> [DOCUMENT EXCERPT]
** START **
Why does the power supply ASIC contain these CPU reset functions? The short answer is that the CPU’s can make errors when their supply voltage temporarily drops below some arbitrary value. So when a voltage drop occurs, either on the battery supply input or the regulator supply outputs, and before it reaches the CPU’s, the ASIC quickly tells the CPU’s to shut down until the voltage drop goes away. Such a voltage drop is referred to in the semiconductor industry as a brown-out condition, as opposed to a black-out condition which indicates the complete loss of power supply voltage (see Fig 36).
Fig 35. Block diagram of Toyota’s power supply ASIC showing a switching regulator, linear regulators, voltage monitors, and reset functions36
Fig 36. A brown-out is a temporary drop in the power supply voltage below the normal value as opposed to a black-out, which is a complete loss of the supply voltage.37
During a brownout condition, when the CPU supply voltage drops below some minimum voltage Vmin that depends upon the clock rate, the following CPU errors can occur:
1) All registers in the CPU can have one or more bits changed in a random fashion, including:
a. The program counter
b. The memory address and data registers
c. The data I/O register d. I/O control registers
2) All volatile on-chip memory (CMOS SRAM) can have one or more random errors in each word
3) Some or all non-volatile memory data can be corrupted including:
a. All on-chip keep-alive memory (CMOS SRAM) can have one or more random errors in each word if the un-switched battery voltage drops below some minimum sustaining voltage Vmin2
b. External EEPROM can have all bytes in a page corrupted if an interrupt occurs during writing
4) The ALU can make random bit errors due to metastable states
5) The I/O pins can toggle randomly.
These errors can result in memory locations being unintentionally programmed and erased, runaway code, and port pins that can erratically change their states, potentially harming the actuators and motors being controlled by the CPU. The only way to avoid these CPU errors is to shut down CPU operation and wait out the low voltage brownout condition. This is what Toyota’s power supply ASIC is designed to help achieve. There are also a host of software techniques to help detect and mitigate errors caused by brownouts.
** END **
> [STATED EXERCISE A]
For each statement below, say whether it agrees with the brown-out passage, answering yes or no and quoting the words of the passage that decide it. (i) A black-out is the complete loss of the supply voltage. (ii) External EEPROM can have all bytes in a page corrupted if an interrupt occurs during reading. (iii) Software techniques exist that help detect and mitigate errors caused by brownouts.
> [STATED EXERCISE B]
According to the brown-out passage, what causes the ALU to make random bit errors?

> [PROVIDED MATERIAL]
** START **
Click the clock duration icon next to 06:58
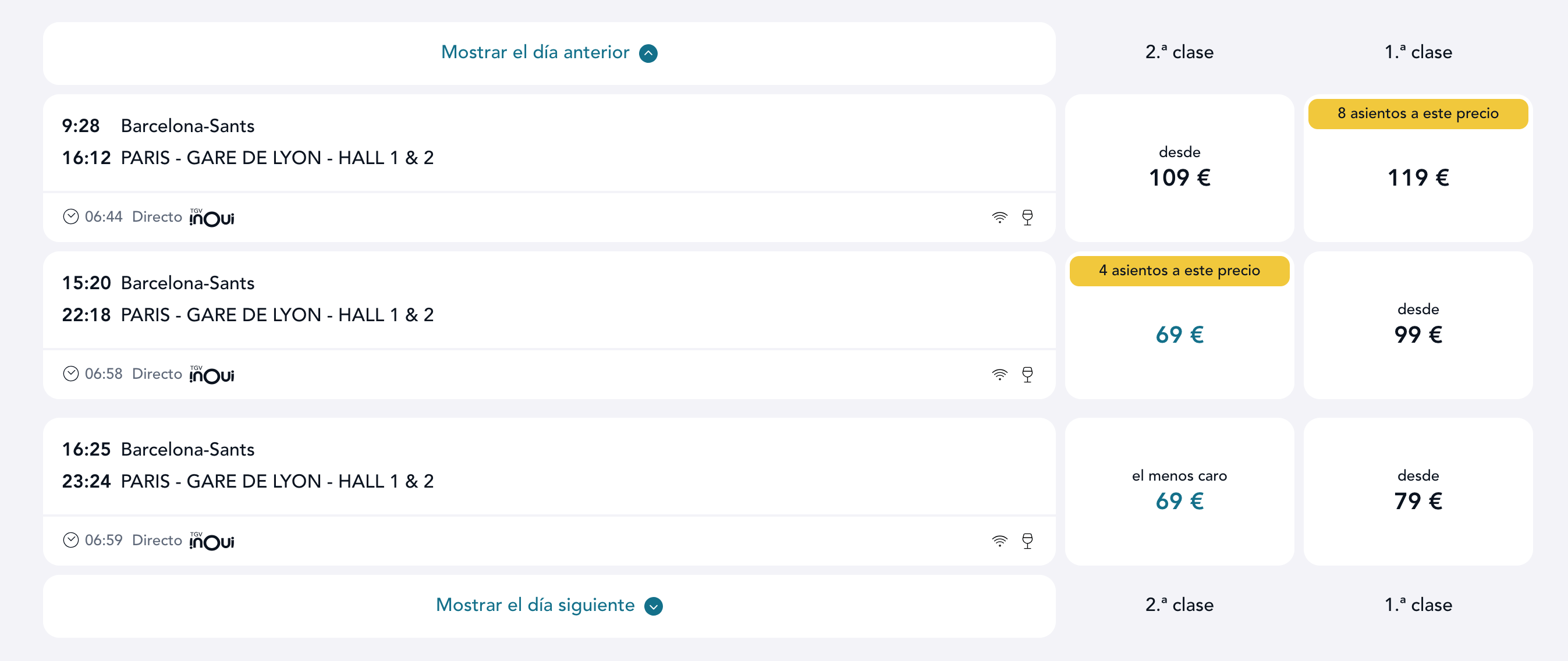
** END **
> [REPLY A]
(i) Yes: "a black-out condition which indicates the complete loss of power supply voltage"
(ii) No: "External EEPROM can have all bytes in a page corrupted if an interrupt occurs during writing"
(iii) Yes: "There are also a host of software techniques to help detect and mitigate errors caused by brownouts."

> [REPLY B]
Metastable states.